I, too, dislike it.
__Reading it, however, with a perfect contempt for it, one discovers in
__it, after all, a place for the genuine.
---
About "Poetry" by Marianne Moore
In 1927, modernist poet Marianne Moore (1887-1972) laid bare her thoughts on poetry---the ability of "literalists of the imagination" to create “imaginary gardens with real toads in them", while "half poets" create something that is not poetry at all. Her lines, almost a manifesto, were widely read and admired. When she revisited the poem in 1967 for its publication in an anthology, she presented her views much more succinctly: "I, too, dislike it."

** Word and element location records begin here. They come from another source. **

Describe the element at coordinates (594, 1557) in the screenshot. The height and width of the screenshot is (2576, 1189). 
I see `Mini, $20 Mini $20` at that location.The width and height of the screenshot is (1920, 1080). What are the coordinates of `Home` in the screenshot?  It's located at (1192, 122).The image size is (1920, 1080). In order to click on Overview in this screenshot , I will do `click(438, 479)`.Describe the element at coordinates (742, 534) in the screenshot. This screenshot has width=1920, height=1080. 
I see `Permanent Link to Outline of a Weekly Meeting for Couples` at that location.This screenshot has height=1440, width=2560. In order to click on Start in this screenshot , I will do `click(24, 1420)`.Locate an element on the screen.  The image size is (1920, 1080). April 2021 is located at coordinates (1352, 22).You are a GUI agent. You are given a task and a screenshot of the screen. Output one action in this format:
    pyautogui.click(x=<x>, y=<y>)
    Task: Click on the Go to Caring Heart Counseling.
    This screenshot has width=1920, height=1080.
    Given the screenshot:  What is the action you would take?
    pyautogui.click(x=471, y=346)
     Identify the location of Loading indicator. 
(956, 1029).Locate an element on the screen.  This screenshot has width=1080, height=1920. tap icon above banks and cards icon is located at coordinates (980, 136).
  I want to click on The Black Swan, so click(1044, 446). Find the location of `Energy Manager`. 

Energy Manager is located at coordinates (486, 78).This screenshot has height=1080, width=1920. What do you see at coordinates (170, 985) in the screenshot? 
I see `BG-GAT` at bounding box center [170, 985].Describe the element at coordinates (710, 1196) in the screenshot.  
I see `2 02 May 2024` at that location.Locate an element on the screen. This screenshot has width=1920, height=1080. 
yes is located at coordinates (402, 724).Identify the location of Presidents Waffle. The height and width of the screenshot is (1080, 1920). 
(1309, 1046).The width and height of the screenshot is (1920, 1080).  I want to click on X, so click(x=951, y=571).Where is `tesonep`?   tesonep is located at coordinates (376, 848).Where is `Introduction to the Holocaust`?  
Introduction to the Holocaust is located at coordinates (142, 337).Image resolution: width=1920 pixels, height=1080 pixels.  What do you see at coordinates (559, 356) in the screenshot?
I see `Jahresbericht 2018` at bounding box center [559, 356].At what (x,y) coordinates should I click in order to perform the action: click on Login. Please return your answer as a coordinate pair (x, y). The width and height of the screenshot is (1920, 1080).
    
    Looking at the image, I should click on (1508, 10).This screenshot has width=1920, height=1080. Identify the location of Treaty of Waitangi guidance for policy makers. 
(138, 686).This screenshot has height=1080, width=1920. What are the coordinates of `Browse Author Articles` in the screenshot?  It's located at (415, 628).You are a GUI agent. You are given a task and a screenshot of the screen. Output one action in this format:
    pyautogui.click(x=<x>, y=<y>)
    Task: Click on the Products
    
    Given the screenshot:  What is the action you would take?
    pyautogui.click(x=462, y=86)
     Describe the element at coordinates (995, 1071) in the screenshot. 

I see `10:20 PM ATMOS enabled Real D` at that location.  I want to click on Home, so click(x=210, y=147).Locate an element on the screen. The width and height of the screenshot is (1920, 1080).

"Poetry" (original 1927 version)
I, too, dislike it: there are things that are important beyond
all this fiddle.
Reading it, however, with a perfect contempt for it, one
discovers in
it after all, a place for the genuine.
Hands that can grasp, eyes
that can dilate, hair that can rise
if it must, these things are important not because a
high-sounding interpretation can be put upon them but because
they are
useful. When they become so derivative as to become
unintelligible,
the same thing may be said for all of us, that we
do not admire what
we cannot understand: the bat
holding on upside down or in quest of something to
eat, elephants pushing, a wild horse taking a roll, a tireless
wolf under
a tree, the immovable critic twitching his skin like a horse
that feels a flea, the base-
ball fan, the statistician--
nor is it valid
to discriminate against “business documents and
school-books”; all these phenomena are important. One must make
a distinction
however: when dragged into prominence by half poets, the
result is not poetry,
nor till the poets among us can be
“literalists of
the imagination”--above
insolence and triviality and can present
for inspection, “imaginary gardens with real toads in them,"
shall we have
it. In the meantime, if you demand on the one hand,
the raw material of poetry in
all its rawness and
that which is on the other hand
genuine, you are interested in poetry.